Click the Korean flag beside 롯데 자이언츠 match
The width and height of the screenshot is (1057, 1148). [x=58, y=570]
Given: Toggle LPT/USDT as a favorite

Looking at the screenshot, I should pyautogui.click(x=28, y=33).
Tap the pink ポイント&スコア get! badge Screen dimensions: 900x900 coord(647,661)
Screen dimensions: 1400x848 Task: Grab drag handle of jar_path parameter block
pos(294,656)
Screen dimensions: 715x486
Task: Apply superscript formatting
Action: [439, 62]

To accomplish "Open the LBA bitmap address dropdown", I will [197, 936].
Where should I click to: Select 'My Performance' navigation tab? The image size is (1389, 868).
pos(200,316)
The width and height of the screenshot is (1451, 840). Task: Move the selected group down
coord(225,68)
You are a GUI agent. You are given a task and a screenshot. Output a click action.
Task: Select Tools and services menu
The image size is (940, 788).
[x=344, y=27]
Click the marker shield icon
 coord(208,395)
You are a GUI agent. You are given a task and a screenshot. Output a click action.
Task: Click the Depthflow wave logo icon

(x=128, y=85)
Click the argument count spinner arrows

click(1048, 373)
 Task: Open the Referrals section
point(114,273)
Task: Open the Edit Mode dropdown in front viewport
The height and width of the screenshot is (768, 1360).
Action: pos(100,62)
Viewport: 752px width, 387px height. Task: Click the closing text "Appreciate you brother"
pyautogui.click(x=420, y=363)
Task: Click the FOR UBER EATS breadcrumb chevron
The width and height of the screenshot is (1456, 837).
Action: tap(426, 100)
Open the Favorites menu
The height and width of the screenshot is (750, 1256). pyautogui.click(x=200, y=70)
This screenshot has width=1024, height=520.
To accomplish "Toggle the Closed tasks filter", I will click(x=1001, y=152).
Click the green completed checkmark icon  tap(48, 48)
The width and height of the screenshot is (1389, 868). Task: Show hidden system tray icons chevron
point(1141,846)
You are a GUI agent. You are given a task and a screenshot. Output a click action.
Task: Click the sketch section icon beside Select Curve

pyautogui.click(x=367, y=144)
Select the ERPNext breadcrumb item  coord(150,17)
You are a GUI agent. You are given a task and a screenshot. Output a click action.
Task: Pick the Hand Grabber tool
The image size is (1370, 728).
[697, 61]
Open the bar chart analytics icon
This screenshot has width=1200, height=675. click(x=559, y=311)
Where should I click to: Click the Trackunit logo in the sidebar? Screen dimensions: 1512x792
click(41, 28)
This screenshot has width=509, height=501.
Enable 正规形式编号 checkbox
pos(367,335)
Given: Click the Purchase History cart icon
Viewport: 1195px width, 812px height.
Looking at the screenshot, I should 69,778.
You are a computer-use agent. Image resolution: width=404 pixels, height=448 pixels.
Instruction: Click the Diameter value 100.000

» TASK STATEMENT: Your answer should consist of the material above, written out word for word.

» RESULT OF THIS TASK:
Click the Korean flag beside 롯데 자이언츠 match
The width and height of the screenshot is (1057, 1148). [x=58, y=570]
Given: Toggle LPT/USDT as a favorite

Looking at the screenshot, I should pyautogui.click(x=28, y=33).
Tap the pink ポイント&スコア get! badge Screen dimensions: 900x900 coord(647,661)
Screen dimensions: 1400x848 Task: Grab drag handle of jar_path parameter block
pos(294,656)
Screen dimensions: 715x486
Task: Apply superscript formatting
Action: [439, 62]

To accomplish "Open the LBA bitmap address dropdown", I will [197, 936].
Where should I click to: Select 'My Performance' navigation tab? The image size is (1389, 868).
pos(200,316)
The width and height of the screenshot is (1451, 840). Task: Move the selected group down
coord(225,68)
You are a GUI agent. You are given a task and a screenshot. Output a click action.
Task: Select Tools and services menu
The image size is (940, 788).
[x=344, y=27]
Click the marker shield icon
 coord(208,395)
You are a GUI agent. You are given a task and a screenshot. Output a click action.
Task: Click the Depthflow wave logo icon

(x=128, y=85)
Click the argument count spinner arrows

click(1048, 373)
 Task: Open the Referrals section
point(114,273)
Task: Open the Edit Mode dropdown in front viewport
The height and width of the screenshot is (768, 1360).
Action: pos(100,62)
Viewport: 752px width, 387px height. Task: Click the closing text "Appreciate you brother"
pyautogui.click(x=420, y=363)
Task: Click the FOR UBER EATS breadcrumb chevron
The width and height of the screenshot is (1456, 837).
Action: tap(426, 100)
Open the Favorites menu
The height and width of the screenshot is (750, 1256). pyautogui.click(x=200, y=70)
This screenshot has width=1024, height=520.
To accomplish "Toggle the Closed tasks filter", I will click(x=1001, y=152).
Click the green completed checkmark icon  tap(48, 48)
The width and height of the screenshot is (1389, 868). Task: Show hidden system tray icons chevron
point(1141,846)
You are a GUI agent. You are given a task and a screenshot. Output a click action.
Task: Click the sketch section icon beside Select Curve

pyautogui.click(x=367, y=144)
Select the ERPNext breadcrumb item  coord(150,17)
You are a GUI agent. You are given a task and a screenshot. Output a click action.
Task: Pick the Hand Grabber tool
The image size is (1370, 728).
[697, 61]
Open the bar chart analytics icon
This screenshot has width=1200, height=675. click(x=559, y=311)
Where should I click to: Click the Trackunit logo in the sidebar? Screen dimensions: 1512x792
click(41, 28)
This screenshot has width=509, height=501.
Enable 正规形式编号 checkbox
pos(367,335)
Given: Click the Purchase History cart icon
Viewport: 1195px width, 812px height.
Looking at the screenshot, I should 69,778.
You are a computer-use agent. Image resolution: width=404 pixels, height=448 pixels.
Instruction: Click the Diameter value 100.000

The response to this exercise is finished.